Despite the constant fears of an impending order bubble, the CEO of one of the world’s largest leasing companies says the airline industry’s stability is as good as he’s ever seen it in his career.
Jeff Knittel, president of CIT Transportation, to which CIT Aerospace reports, told a press briefing Tuesday at the ISTAT conference that US network carriers are stronger than they have ever been, low cost carriers (LCCs) are maturing and ultra low cost carriers (ULCCs) are changing the dynamics of business.
“It’s as well or better positioned as I’ve seen it in my history,” Knittel said. “Airbus and Boeing are in as good a position as I’ve seen in a very long time.”
Elsewhere in the world, it’s not quite as good, he said.
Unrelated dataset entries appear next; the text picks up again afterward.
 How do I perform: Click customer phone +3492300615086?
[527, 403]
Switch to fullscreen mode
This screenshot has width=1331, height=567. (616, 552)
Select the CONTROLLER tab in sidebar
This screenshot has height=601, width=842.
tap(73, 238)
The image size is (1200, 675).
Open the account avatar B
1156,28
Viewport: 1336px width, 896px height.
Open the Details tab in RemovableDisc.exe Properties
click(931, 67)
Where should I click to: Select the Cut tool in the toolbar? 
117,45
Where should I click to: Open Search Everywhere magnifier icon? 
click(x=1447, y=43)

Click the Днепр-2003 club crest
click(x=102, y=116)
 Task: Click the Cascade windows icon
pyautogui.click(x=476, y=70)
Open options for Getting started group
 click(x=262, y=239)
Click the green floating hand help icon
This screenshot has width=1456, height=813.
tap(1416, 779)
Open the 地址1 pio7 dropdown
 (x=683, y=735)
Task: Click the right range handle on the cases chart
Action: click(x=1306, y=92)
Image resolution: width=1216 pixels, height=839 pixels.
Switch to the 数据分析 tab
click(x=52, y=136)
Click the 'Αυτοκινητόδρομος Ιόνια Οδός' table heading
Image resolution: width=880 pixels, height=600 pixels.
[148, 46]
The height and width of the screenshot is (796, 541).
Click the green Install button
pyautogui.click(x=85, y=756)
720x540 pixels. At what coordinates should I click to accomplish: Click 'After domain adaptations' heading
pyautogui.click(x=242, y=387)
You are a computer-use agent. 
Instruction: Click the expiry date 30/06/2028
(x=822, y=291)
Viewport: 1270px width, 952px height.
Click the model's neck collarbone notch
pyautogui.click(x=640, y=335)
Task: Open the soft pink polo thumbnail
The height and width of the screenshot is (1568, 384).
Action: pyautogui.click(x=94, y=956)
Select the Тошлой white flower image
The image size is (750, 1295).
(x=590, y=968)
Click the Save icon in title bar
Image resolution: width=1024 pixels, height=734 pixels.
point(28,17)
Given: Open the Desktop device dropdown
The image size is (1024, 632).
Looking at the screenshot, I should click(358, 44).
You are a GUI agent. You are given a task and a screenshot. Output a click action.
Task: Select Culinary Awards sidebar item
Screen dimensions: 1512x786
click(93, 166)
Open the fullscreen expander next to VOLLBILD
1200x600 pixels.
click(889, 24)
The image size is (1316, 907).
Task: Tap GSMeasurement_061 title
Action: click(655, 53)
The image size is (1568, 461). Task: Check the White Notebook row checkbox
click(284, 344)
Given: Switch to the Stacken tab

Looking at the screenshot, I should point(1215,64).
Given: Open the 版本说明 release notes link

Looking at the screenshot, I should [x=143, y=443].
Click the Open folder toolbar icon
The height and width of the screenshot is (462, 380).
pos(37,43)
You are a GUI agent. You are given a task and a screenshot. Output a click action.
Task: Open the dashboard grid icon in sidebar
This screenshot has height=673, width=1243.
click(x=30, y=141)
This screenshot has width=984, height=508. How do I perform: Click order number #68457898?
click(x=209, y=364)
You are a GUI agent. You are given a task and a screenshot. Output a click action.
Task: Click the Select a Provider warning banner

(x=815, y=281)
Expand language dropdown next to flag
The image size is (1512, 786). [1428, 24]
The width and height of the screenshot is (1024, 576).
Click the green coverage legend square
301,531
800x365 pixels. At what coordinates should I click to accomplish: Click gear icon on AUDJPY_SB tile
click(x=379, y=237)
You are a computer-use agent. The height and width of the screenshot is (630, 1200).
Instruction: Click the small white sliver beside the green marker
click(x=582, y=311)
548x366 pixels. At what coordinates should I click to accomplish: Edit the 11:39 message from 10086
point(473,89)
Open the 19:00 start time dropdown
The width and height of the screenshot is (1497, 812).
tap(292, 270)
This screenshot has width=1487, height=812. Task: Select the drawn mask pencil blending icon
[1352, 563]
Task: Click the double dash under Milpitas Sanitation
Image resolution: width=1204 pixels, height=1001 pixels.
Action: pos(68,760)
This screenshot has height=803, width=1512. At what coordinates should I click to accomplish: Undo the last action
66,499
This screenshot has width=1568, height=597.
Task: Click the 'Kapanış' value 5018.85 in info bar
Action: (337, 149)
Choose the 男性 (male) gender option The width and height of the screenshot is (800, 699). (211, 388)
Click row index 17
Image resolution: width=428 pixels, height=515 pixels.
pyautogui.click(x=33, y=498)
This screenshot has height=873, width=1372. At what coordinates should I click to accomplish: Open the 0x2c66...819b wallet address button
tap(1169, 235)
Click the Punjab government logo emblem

“It’s early in the process” in Europe, where consolidation still hasn’t reduced the large number of airlines, many of which are driven by nationalistic motives. Knittel said that in the US, the four largest airlines control 75% of the traffic. In Europe, this figure is 30%.
“It’s a much more fragmented market in Europe and it’s a much more difficult economic market,” he said. “To use a baseball metaphor, the US is in the 7th or 8th inning. Europe is in the 5th or 6th.”
Asia, which is the highest growth area, is also the highest risk area, Knittel said. India, a market notorious for airline distress, has one carrier that “has gotten it right,” and that’s Indigo. Mexico is still fragmented but the rest of Latin America is “interesting.”
Damon D’Agostino, chief commercial officer for CIT Commercial Air, said another sign of stability is that used aircraft trading in down, indicating stability in the market and higher incidences of lease renewals. Some airlines are keeping older airplanes in their fleets to add capacity or new markets while still taking delivery of new orders.
“What’s changed [about getting new airplanes or rid of older ones] is the sense of urgency,” Knittel added.